Effects on C. albicans biofilms via confocal microscopy

The effects of PRE, Zn (II), and PRE and Zn (II) combined on pre-existing 24 h C. albicans biofilms was investigated using a Live/Dead BacLight™ Bacterial Viability test (Greiner Bio One Ltd., Stonehouse, UK). This assay was performed based on the method previously described by Powell et al.70. Briefly, C. albicans biofilms were generated in a glass-bottomed, 96-well plates by inoculating 100 µL of C. albicans at a density of 1 × 108 cells/mL per well. After aerobic incubation at 37 °C for 24 h, the supernatant was replaced with PRE (MIC), Zn (II) (MIC) and PRE in combination with Zn (II) (MIC + MIC) for another 24 h incubation. According to the manufacturer's instructions, each plate was subsequently stained with the Live/Dead BacLight™ Bacterial Viability Kit and observed using the Leica TCS SP5 Confocal Microscope (Leica Microsystems Ltd., Milton Keynes, UK). Images were captured with an 63× oil objective and a 1 µm z-step size. COMSTAT2 plugin with ImageJ analysis software, Version 2.1.0 (US National Institutes of Health, Bethesda, Maryland, USA)71 was used to analyse Z-stack pictures produced using Bitplane’s Imaris Programme (Concord, MA, USA). Results were expressed as mean ± SEM (n = 12).
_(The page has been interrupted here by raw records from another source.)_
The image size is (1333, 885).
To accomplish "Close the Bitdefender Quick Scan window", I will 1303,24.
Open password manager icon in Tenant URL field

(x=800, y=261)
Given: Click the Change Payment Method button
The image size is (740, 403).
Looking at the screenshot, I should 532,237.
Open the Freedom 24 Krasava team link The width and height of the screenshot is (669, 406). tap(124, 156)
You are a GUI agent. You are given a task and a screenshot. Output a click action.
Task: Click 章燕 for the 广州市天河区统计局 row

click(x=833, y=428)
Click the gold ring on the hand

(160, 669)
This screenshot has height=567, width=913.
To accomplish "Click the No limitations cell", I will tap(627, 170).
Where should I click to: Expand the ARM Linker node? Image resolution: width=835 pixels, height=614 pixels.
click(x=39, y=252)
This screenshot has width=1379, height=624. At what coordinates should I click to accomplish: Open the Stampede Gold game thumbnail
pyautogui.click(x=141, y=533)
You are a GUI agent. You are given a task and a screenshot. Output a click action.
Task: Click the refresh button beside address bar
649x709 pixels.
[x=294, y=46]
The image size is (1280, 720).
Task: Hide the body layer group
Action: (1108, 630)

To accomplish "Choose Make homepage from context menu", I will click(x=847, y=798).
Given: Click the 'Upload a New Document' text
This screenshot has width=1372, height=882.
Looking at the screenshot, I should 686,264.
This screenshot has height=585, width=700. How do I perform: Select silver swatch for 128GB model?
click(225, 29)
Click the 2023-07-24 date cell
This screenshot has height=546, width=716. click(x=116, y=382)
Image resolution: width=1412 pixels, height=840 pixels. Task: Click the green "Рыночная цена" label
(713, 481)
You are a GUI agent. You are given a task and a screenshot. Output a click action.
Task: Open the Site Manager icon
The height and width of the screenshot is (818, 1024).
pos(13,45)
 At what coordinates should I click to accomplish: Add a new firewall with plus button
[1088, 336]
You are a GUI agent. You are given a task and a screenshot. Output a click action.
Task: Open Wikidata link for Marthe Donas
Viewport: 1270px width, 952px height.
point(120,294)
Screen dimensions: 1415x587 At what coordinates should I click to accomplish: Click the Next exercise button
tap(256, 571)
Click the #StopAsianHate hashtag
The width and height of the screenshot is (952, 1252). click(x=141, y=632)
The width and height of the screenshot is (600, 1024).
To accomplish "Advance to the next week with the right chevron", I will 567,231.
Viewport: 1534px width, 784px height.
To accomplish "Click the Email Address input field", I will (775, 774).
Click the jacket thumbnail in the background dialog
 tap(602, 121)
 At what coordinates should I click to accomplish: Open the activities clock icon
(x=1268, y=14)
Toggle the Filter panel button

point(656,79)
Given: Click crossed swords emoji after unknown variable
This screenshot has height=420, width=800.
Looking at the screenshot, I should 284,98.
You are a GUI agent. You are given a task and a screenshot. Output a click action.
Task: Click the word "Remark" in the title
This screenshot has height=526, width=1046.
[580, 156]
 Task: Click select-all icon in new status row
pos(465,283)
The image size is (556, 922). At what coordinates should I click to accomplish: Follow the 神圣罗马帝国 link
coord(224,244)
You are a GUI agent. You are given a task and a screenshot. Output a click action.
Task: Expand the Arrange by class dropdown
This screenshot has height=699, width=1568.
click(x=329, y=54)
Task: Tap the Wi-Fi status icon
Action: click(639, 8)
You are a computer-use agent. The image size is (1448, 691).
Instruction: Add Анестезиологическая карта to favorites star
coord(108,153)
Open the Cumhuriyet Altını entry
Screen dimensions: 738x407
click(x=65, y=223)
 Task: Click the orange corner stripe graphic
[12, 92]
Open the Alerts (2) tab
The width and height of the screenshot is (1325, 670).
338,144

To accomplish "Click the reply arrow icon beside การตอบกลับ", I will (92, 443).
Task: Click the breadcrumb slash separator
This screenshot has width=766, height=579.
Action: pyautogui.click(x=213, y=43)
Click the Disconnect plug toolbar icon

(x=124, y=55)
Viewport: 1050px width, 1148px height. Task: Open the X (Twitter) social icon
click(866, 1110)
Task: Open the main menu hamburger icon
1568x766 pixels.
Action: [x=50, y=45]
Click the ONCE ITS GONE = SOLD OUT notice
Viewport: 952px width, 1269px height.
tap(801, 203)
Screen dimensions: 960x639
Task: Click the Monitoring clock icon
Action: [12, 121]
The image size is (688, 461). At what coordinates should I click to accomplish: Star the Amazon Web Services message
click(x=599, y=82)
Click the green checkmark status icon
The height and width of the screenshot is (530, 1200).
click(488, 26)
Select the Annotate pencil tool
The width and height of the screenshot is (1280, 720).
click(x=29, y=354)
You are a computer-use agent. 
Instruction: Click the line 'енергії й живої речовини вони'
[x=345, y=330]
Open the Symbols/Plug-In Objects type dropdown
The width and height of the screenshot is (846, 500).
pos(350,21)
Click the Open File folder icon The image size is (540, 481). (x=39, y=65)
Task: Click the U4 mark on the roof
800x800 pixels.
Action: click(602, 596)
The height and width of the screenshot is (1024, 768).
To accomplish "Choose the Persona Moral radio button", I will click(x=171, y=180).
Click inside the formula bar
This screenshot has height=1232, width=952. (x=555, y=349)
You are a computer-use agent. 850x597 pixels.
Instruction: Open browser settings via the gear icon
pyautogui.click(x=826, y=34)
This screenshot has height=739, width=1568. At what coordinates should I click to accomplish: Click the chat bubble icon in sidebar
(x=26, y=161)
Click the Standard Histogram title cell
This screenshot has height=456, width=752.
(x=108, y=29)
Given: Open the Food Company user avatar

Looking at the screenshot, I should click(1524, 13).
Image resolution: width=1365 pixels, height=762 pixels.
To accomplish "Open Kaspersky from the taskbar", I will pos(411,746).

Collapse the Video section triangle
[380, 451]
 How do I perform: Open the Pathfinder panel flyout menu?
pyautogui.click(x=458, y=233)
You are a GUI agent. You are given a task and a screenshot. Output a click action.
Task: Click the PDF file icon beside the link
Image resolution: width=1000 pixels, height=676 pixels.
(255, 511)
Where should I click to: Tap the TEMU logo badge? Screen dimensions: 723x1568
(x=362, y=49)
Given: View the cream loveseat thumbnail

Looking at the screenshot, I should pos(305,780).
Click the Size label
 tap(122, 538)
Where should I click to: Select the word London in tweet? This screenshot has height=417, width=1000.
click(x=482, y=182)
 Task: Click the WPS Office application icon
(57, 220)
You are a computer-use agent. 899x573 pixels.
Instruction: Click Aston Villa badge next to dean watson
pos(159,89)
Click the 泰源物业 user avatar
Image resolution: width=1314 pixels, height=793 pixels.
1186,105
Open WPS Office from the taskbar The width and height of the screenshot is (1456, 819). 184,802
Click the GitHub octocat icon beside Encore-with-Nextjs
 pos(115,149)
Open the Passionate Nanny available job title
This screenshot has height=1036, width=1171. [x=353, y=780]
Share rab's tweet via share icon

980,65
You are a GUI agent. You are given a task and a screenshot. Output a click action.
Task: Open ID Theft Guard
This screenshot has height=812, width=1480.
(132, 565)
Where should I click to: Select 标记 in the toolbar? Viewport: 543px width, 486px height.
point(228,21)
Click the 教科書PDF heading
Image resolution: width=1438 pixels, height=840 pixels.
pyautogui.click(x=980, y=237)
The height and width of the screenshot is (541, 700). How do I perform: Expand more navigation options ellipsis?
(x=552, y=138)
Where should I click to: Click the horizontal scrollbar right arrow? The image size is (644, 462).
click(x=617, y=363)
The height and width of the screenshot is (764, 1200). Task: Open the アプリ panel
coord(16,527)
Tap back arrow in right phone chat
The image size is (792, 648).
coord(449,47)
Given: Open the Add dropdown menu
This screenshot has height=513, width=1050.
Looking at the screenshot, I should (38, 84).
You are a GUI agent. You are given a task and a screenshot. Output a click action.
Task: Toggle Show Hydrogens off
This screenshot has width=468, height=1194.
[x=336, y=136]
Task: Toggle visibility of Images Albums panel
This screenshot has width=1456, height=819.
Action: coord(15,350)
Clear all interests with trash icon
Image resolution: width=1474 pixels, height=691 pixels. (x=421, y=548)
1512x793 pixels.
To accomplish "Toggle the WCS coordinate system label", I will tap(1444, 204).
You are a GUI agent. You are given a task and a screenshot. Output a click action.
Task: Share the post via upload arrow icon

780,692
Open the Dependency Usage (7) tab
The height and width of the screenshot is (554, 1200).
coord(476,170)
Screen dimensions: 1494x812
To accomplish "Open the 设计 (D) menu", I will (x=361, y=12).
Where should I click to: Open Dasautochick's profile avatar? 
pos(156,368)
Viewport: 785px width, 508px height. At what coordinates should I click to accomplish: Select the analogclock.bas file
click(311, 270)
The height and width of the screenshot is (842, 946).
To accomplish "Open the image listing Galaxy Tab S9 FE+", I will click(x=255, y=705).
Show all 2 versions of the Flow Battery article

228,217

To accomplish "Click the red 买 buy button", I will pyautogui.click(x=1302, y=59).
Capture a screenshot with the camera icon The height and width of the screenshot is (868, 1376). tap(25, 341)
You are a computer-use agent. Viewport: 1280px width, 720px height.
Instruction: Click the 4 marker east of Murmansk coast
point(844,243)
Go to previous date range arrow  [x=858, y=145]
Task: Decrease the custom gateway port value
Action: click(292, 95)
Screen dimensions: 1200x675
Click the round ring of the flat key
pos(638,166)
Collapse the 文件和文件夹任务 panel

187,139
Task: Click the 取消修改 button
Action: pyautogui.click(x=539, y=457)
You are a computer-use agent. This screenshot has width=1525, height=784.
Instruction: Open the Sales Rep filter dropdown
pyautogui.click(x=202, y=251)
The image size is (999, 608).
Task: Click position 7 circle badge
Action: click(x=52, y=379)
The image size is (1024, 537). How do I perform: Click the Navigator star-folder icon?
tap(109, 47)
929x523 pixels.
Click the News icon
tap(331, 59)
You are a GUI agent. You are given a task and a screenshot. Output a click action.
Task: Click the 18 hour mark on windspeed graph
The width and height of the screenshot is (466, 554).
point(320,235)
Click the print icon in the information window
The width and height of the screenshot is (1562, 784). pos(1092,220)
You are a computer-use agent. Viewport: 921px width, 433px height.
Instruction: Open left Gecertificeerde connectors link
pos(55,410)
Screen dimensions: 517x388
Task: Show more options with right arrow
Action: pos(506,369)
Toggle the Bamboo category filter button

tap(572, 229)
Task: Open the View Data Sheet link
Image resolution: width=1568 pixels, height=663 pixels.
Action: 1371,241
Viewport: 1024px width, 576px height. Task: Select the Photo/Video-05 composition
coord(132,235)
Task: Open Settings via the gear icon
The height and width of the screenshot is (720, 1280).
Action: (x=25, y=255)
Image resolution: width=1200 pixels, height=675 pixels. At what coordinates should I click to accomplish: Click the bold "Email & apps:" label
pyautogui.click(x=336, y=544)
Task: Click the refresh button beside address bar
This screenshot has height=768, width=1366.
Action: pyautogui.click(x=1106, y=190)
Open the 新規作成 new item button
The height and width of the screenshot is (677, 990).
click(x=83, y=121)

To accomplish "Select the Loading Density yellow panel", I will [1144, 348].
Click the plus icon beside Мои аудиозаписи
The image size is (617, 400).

Reactive oxygen species (ROS) production by C. albicans during and following biofilm formation

The intracellular ROS production of C. albicans was determined by CLSM, using dichloro-dihydrofluorescein diacetate (DCFH-DA) in a glass bottomed, 96-well plates during and following biofilm formation72. C. albicans biofilms were developed as described above and ROS production during biofilm formation was assessed by incubating C. albicans cells with PRE, Zn (II) and PRE in combination with Zn (II) aerobically at 37 °C for 24 h. Then, each supernatant was discarded and the plates were first stained with 5 µL of Calcofluor-White (0.05% v/v, Sigma-Aldrich) for 1 min, and excited at 355 nm. Then, 15 µL of 10 µM of DCFH-DA was added and incubated for 15 min in the dark at room temperature, excited at 488 nm, and stained plates were visualised with a Leica TCS SP5 Confocal Microscope (Leica Microsystems Ltd, Milton Keynes, UK). Images were obtained with 60 × 1.8 oil objective with a z-step size of 1 μm. The randomly selected fields of view were analysed using COMSTAT2 software with the NIH-ImageJ analysis software for biomass (μm3/μm2) of two channels, blue for C. albicans cell wall, and green for ROS. The ROS level was normalised to total biomass of Calcofluor-White C. albicans and presented in a graph as mean ± SEM (n = 12).

Effects on C. albicans hyphal growth

Candida albicans biofilms (500 µL of C. albicans cells incubated aerobically at 37 °C for 24 h) were formed in 24-well glass bottomed plates. After incubation, biofilms were treated with 0.5 mL of PRE, Zn (II) and PRE in combination with Zn (II) or untreated for growth control for 24 h. Biofilms were washed with phosphate buffered saline (pH 7.2) and stained with 0.05% (v/v) Calcofluor White for 1 min in the dark and visualised with CLSM. Images were analysed using ImageJ analysis software and the results presented as mean ± SEM of fluorescence intensity73.

Statistical analysis

All experiments were performed in triplicate, using independent microbial cultures for all antimicrobial assays. The results were analysed and graphically presented using GraphPad Prism 8.0 software. The one-way ANOVA test with post-test Tukey correction was used and p < 0.05 was considered statistically significant.